━━ Excerpted data
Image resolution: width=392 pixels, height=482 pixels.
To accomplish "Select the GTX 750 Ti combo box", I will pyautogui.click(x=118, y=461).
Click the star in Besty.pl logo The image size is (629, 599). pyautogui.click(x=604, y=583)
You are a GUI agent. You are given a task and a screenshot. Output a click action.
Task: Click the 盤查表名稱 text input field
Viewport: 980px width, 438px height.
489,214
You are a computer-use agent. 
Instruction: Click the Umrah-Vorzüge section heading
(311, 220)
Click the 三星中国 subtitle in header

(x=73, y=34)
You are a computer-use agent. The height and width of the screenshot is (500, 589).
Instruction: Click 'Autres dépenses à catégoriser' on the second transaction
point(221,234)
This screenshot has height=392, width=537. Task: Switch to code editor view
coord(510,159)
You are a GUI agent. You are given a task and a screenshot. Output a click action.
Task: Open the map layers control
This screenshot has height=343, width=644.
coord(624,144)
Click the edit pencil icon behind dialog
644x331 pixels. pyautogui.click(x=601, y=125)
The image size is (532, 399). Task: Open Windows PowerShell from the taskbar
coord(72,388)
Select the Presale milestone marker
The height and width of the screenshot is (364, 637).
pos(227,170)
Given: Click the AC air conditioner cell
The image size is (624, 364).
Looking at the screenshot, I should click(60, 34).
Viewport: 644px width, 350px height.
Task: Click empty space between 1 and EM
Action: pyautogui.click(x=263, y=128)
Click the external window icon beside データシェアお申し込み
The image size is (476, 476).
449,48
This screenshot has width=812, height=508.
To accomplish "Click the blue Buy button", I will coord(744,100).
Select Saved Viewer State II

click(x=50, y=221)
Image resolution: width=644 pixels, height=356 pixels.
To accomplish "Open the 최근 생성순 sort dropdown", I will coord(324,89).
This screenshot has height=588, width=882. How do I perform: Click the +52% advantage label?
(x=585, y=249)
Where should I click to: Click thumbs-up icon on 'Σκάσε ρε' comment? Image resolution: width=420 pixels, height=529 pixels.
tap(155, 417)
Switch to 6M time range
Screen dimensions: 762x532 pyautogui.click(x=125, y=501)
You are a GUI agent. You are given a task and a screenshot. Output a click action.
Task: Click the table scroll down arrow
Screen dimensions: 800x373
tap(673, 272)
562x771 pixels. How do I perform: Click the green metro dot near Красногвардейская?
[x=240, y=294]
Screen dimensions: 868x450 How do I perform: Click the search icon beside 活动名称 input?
━━━━
- **Work task**:
Extract every line containing the string "beside" from the data above.

- **Your solution**:
Click the external window icon beside データシェアお申し込み
Screen dimensions: 868x450 How do I perform: Click the search icon beside 活动名称 input?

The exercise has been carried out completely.